Well, I’m glad you asked (let’s assume)… and I hope my story provides you with a new appreciation for the skills you already have and how to use them to enable you to move across different work sectors.

Usually, when we are listing our skills on a resume, CV or LinkedIn, we write about our technical skills that enable us to do the tasks we are generally paid to do. However, quite often we neglect to consider and include those otherwise referred to as “soft” skills that help the day-to-day function of our work outside of our technical focus.

In the past, these soft skills (time management, communication, problem solving, teamwork, etc.) have been undervalued by employees (and some employers) when it is these very skills that can become the catalyst in helping you transition and work in different industries.

For example, much of my role as a researcher involved managing projects, time management, writing reports or manuscripts, collaborating with researchers from other disciplines (credit to the ARC Centre of Excellence for Nanoscale Biophotonics), communication, teamwork, managing budgets and problem solving.
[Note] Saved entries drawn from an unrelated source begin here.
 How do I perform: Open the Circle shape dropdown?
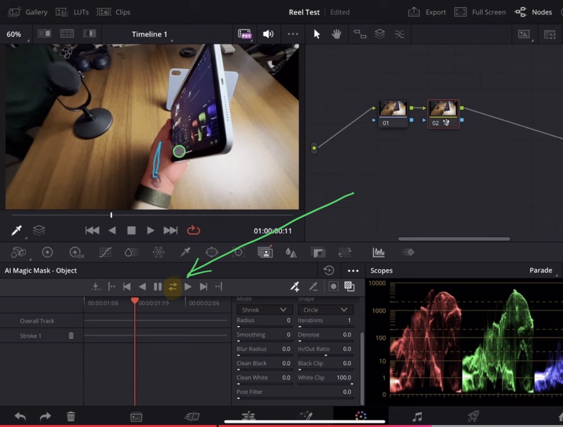pos(325,309)
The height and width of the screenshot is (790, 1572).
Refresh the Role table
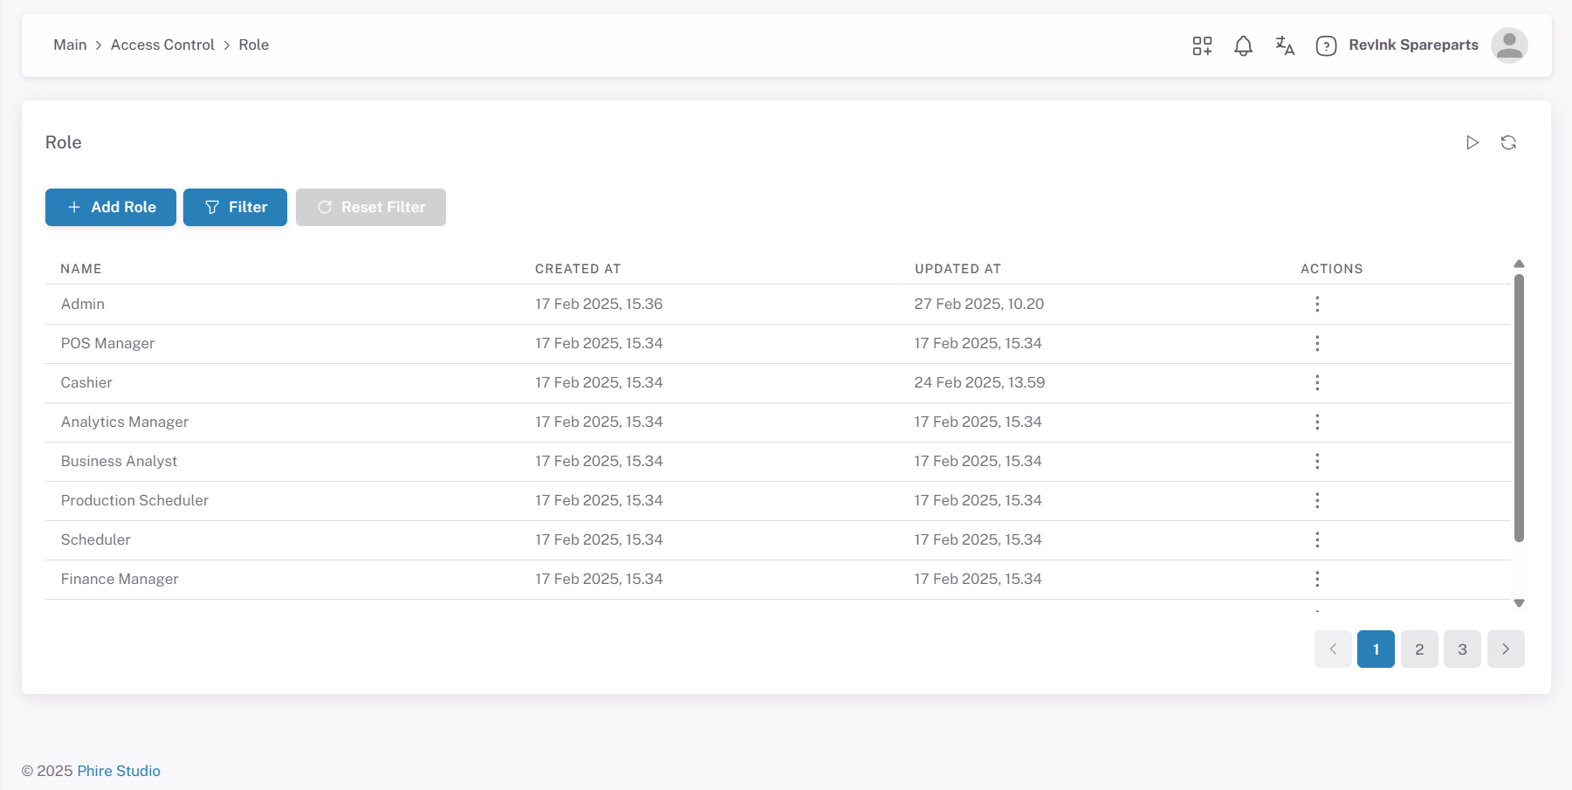point(1508,142)
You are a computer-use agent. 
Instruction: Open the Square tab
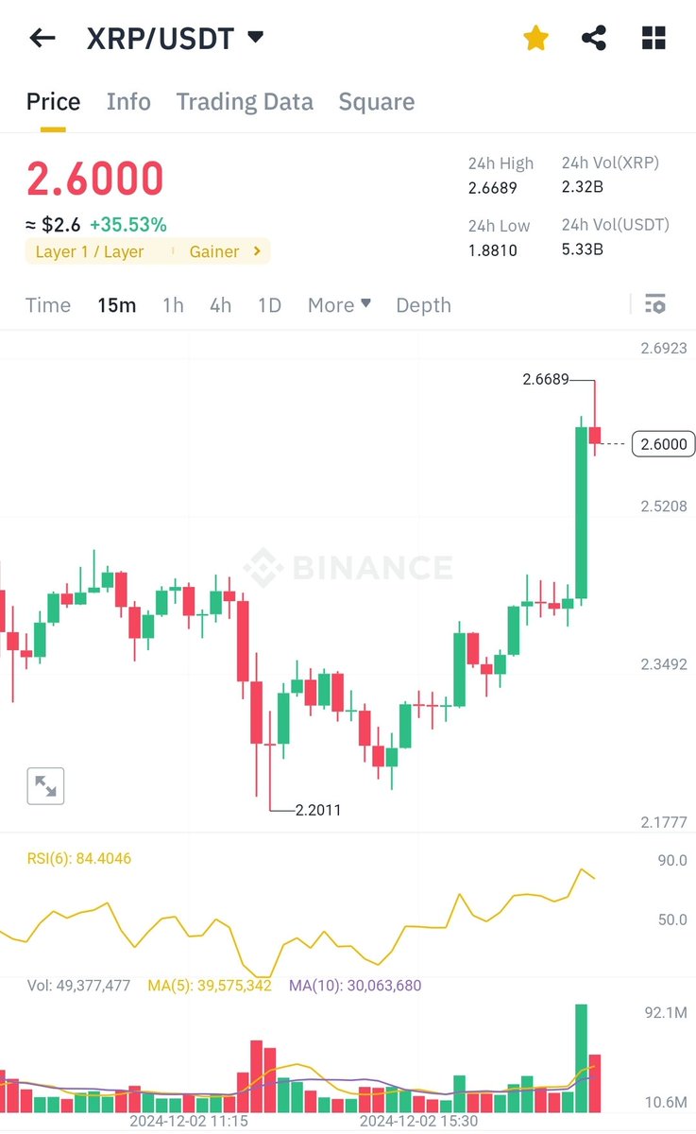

The very same used as a Managing Director. However, it took some time for me to truly appreciate the significant value of these skills in my newfound position.

For context, allow me to take a step back and explain how I came to be in this role in the first place. After many years working in basic research, I found myself wanting to be able to do more with the tools I was working with and to translate what we learned at the lab bench to solving problems in the medical field (or other fields) which required solutions now.

This led myself and my co-founder Ben Pullen to enrol in the University of Adelaide Tech eChallenge, an entrepreneur course designed to take you through the processes of designing a tech-based idea, assessing its feasibility, and then developing a way to create it.

Throughout the course we met people from the Australian wool industry who approached us to discuss how we may use our medical research skills to solve agricultural problems. Once we understood what the problem was, we proposed to create a device that could capture data of wool fibres and provide a quality measure in real-time.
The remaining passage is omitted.